Our bus to the airport didn't arrive so we jumped in a fleet of taxis to make our way there. There were bad hold-ups on the way as President Hosni Mubarak and the King of Denmark went past in a motorcade. It looked like we might not make the flight in time, but hey, this is Egyptian time! In the end we got there 1/2 hour after check-in, less one taxi - Andy, John, Rosemary and Reine were nowhere to be seen. The Egyptian Explore rep ushered those of us that were present in to a chaotic Cairo check-in and once our bags were tagged he said goodbye. In all the last minute confusion and rush to get on the plane in time we hadn't got to say a proper goodbye to Kali, which was a real shame - and of course, as a non-Egyptian, Kali couldn't come in to the airport to see us off. Besides, I think she was too busy flapping about where the last taxi had got to.
A message from the car park
The last taxi did turn up, albeit twenty minutes after everyone else, and so it was that I found myself waiting in a queue to have my passport checked with John stood just behind me.
"Remind me," he said.
"Remind you what?" I asked him.
"Just remind me," he replied, somewhat cryptically.
"When?" I asked, becoming concerned at this point.

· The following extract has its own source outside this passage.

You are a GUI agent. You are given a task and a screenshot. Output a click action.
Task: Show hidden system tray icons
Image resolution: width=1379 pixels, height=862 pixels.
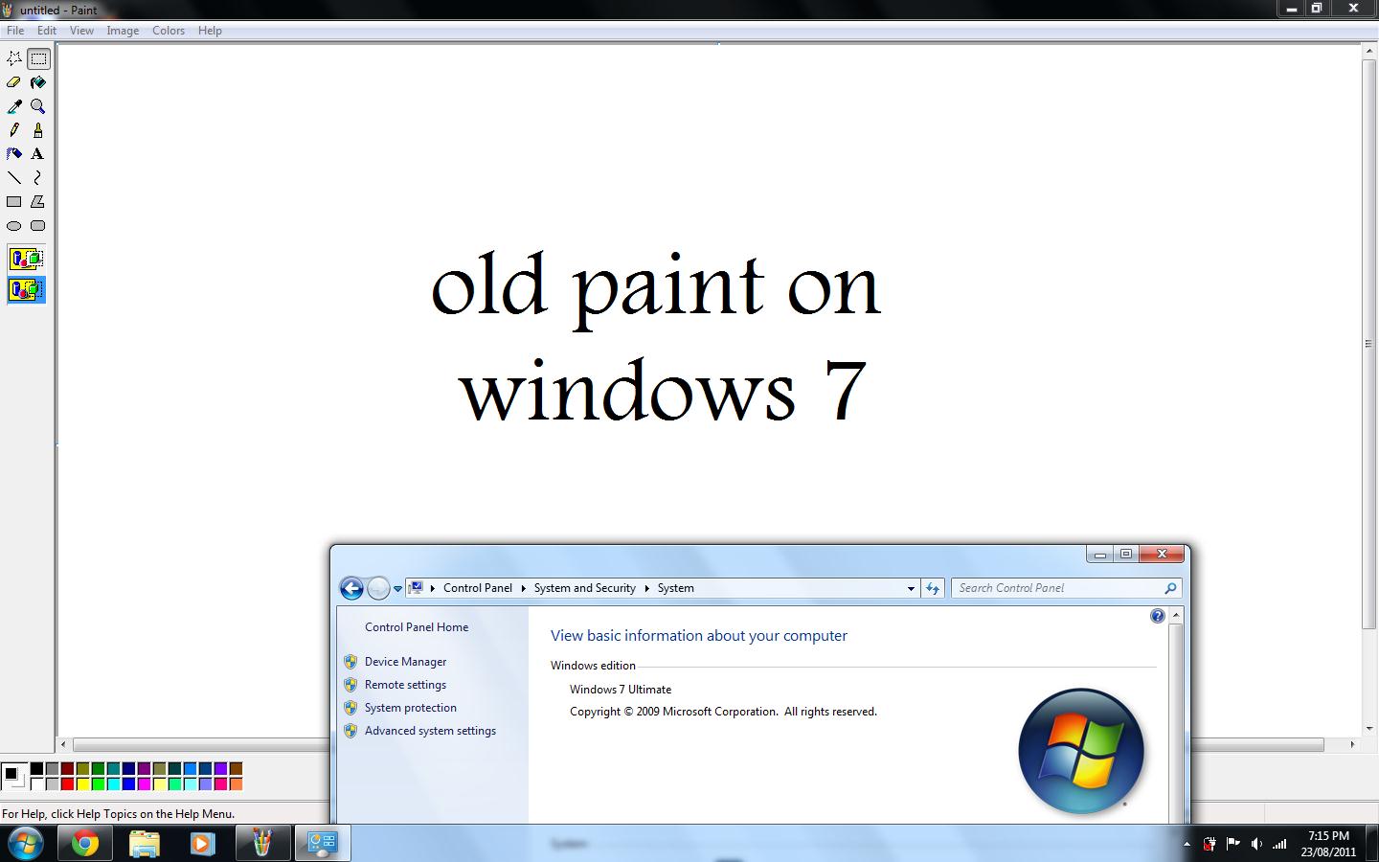[1187, 844]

"When we get through passport control," he said.
I then started checking my back to see if someone had put a 'kick me' sticker on it; I checked my flies to be sure they weren't open; I wondered what contraband I might inadvertently be carrying through. In short, I wondered what the hell John was on about. Had he stashed a 'hard boiled egg' about my person perhaps?
I got through passport control without a hitch and took a look around the duty-free shop but bought nothing. I'd done enough buying for one holiday already. As I walked out I noticed that John too had got through passport control.
"What is it then?" I asked him
John stepped forward, gave me a big hug and said: "Message from Kali."
Smooth take-off, lumpy throat
On the plane, as it taxied for take-off, I looked down at Cairo and felt a big lump in my throat as I knew we'd soon be leaving. It's official: I really didn't want to leave. I tried to be cool about it as we lifted off the ground but I had to admit defeat. There were a few tears. Soft git, I can't have that happening every time I go on holiday now can I? Luckily, with my window seat I could turn away from the other passengers and look out over the ever-diminishing landscape and have a snivel without making a complete pratt of myself.
Still, it wasn't all sadness, and no story is complete without a happy ending, so it was a good tonic to hear that Martin had drawn the short straw and had to put up with the sound of Edna's voice for five hours. He was feeling ill to start with, poor bloke, so he must have felt wretched by the end of the flight! Not a great end to the holiday for him but a giggle for everyone else.
I was told before my holiday that I would get the travel bug - they were right. I hope this diary is merely the first chapter.